____ Available records

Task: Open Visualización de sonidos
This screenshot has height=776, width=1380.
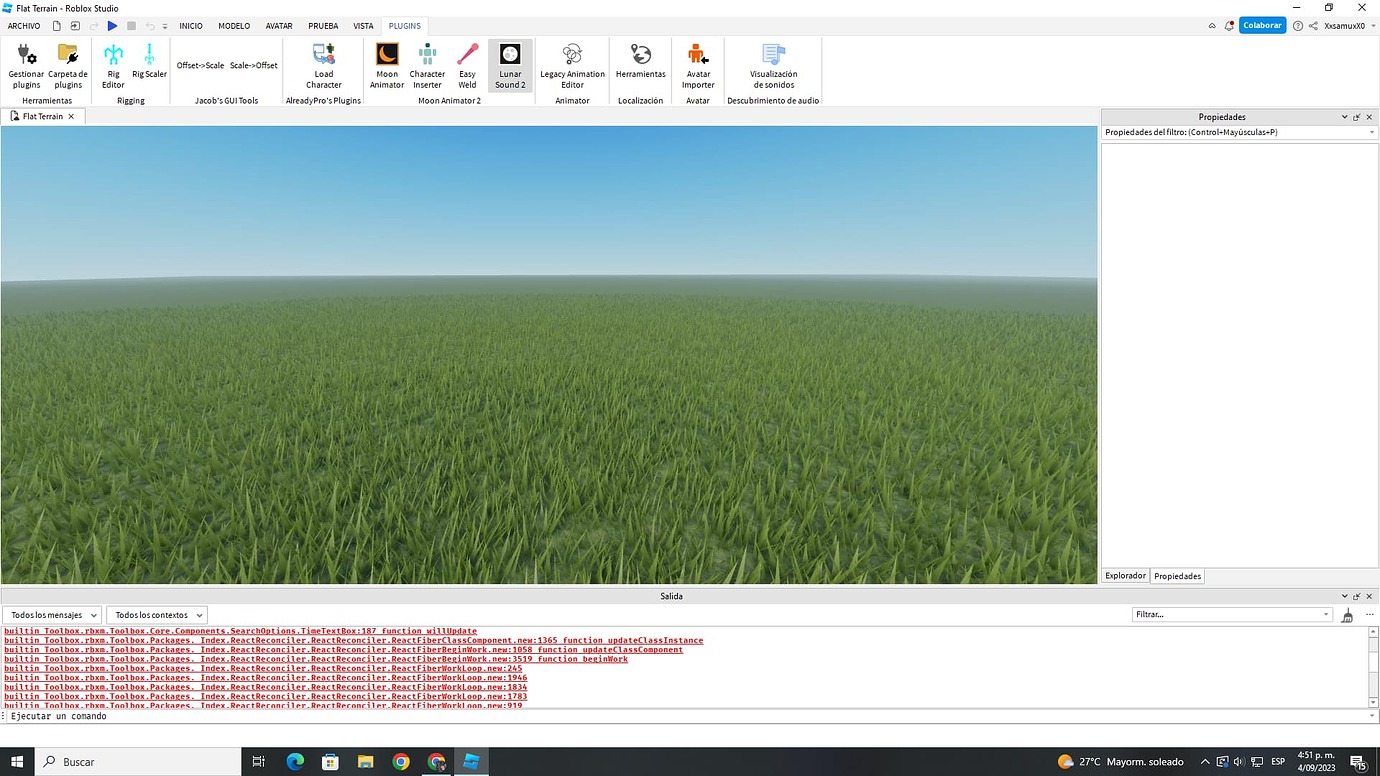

________
____ Available records

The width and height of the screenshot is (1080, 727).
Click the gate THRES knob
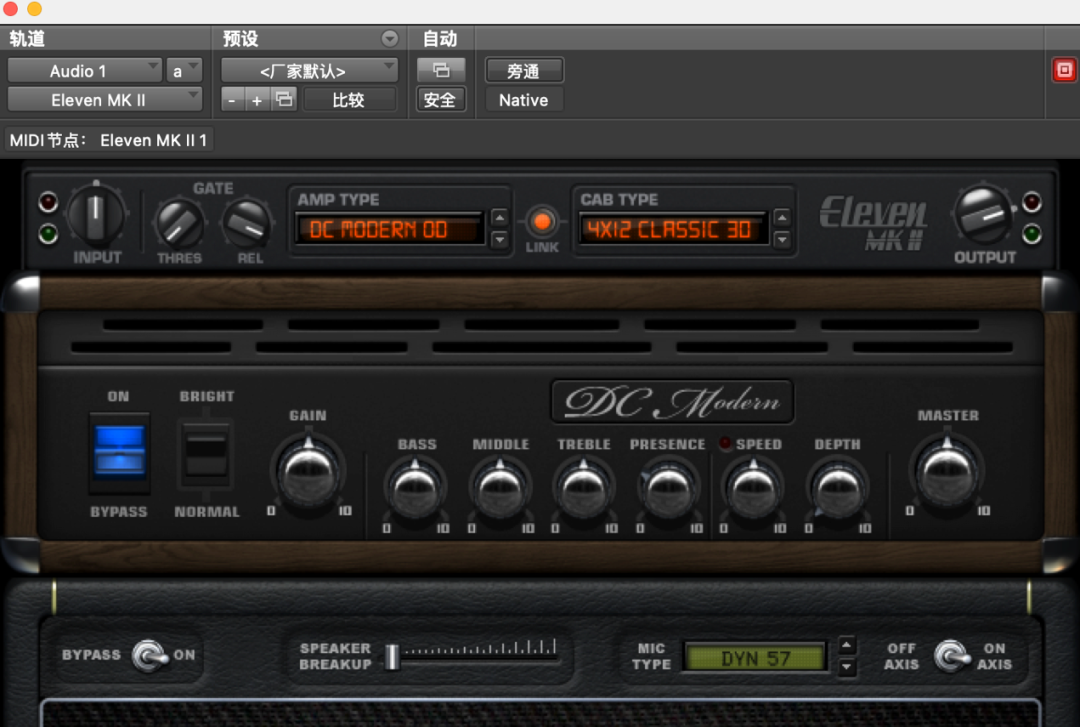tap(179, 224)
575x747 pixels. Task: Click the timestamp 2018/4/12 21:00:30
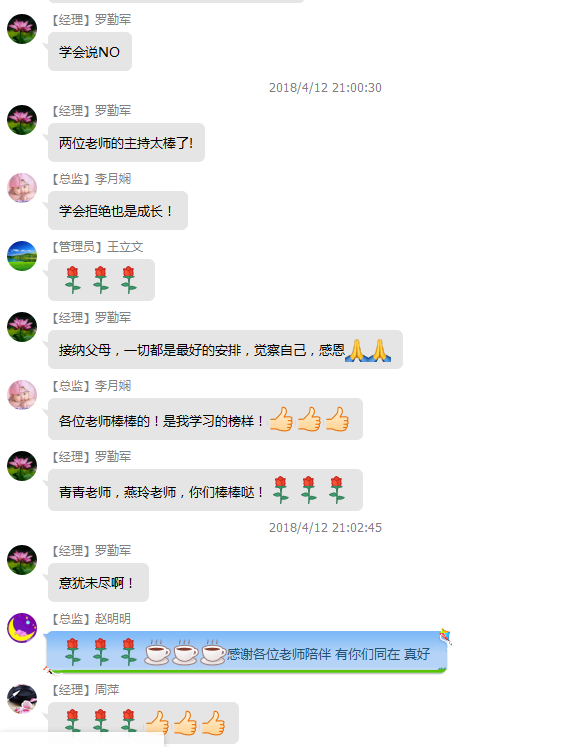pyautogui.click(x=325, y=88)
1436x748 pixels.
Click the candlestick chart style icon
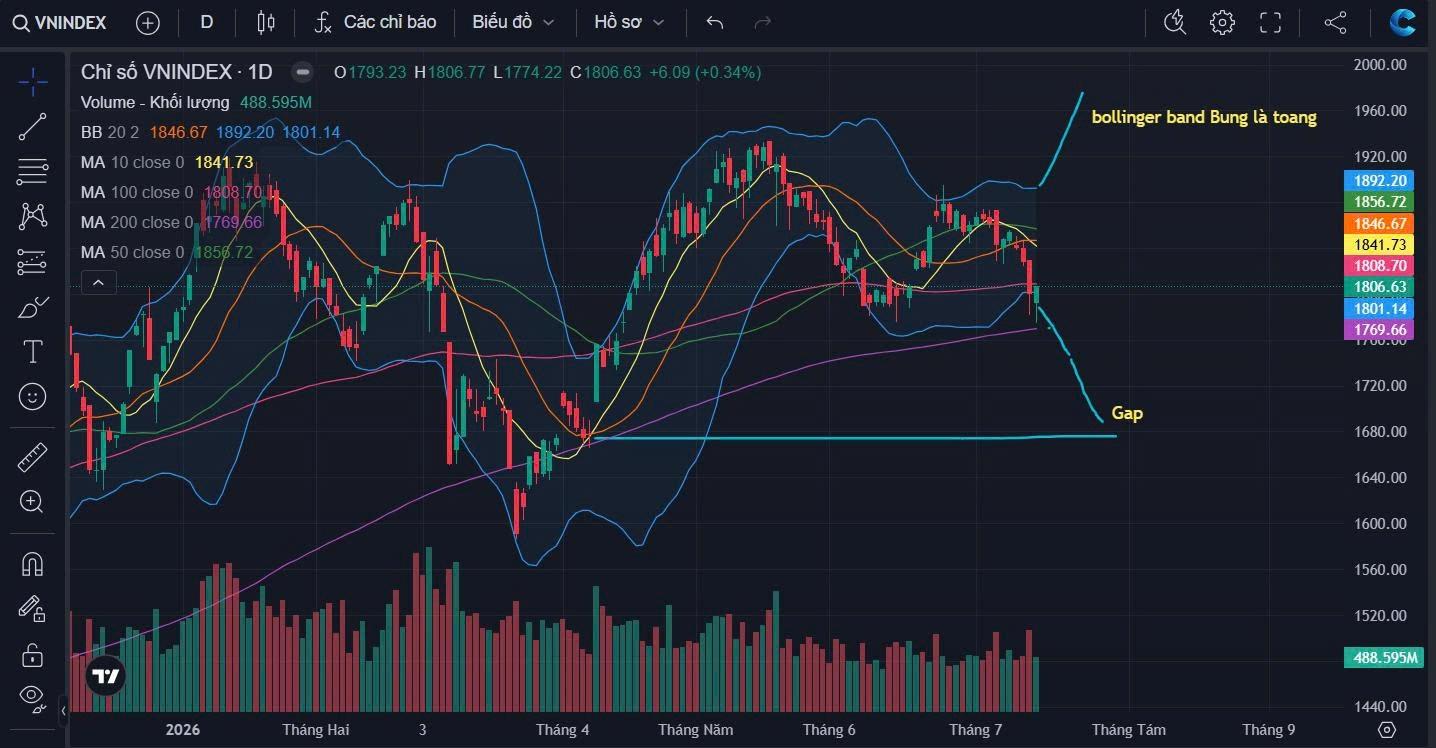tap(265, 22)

________
____ Available records

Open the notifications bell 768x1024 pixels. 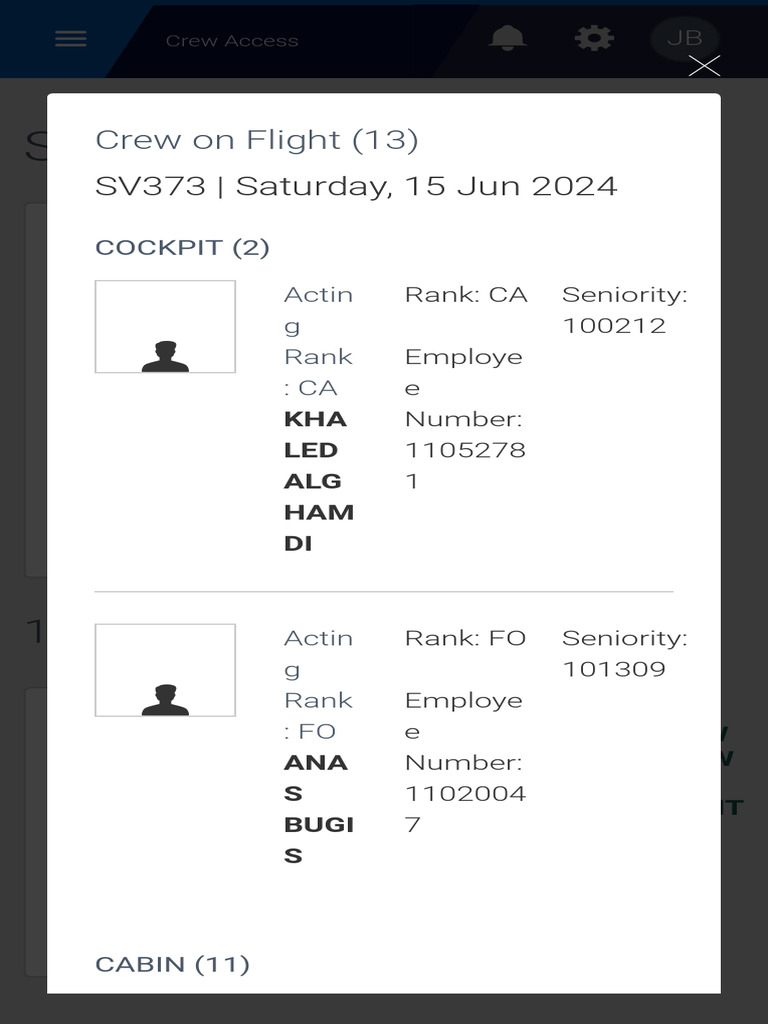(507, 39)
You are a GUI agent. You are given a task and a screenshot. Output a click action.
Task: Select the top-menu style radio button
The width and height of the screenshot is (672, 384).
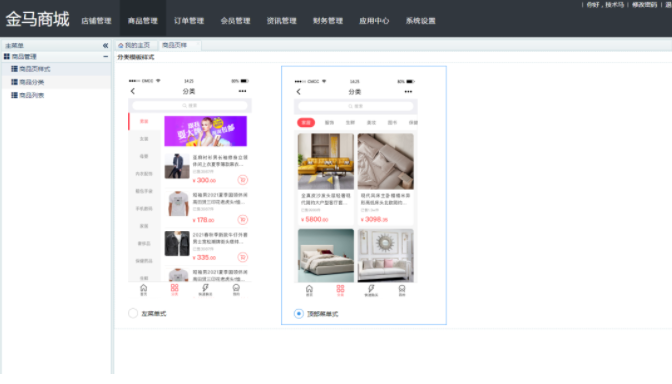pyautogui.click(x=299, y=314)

________

- [Action item] Please return only the lines above, starting at the line that has "Task: Open Visualización de sonidos" and ending at the line that has "This screenshot has height=776, width=1380.", keeping both and leaving each one unchanged.

- [Solution below]
Task: Open Visualización de sonidos
This screenshot has height=776, width=1380.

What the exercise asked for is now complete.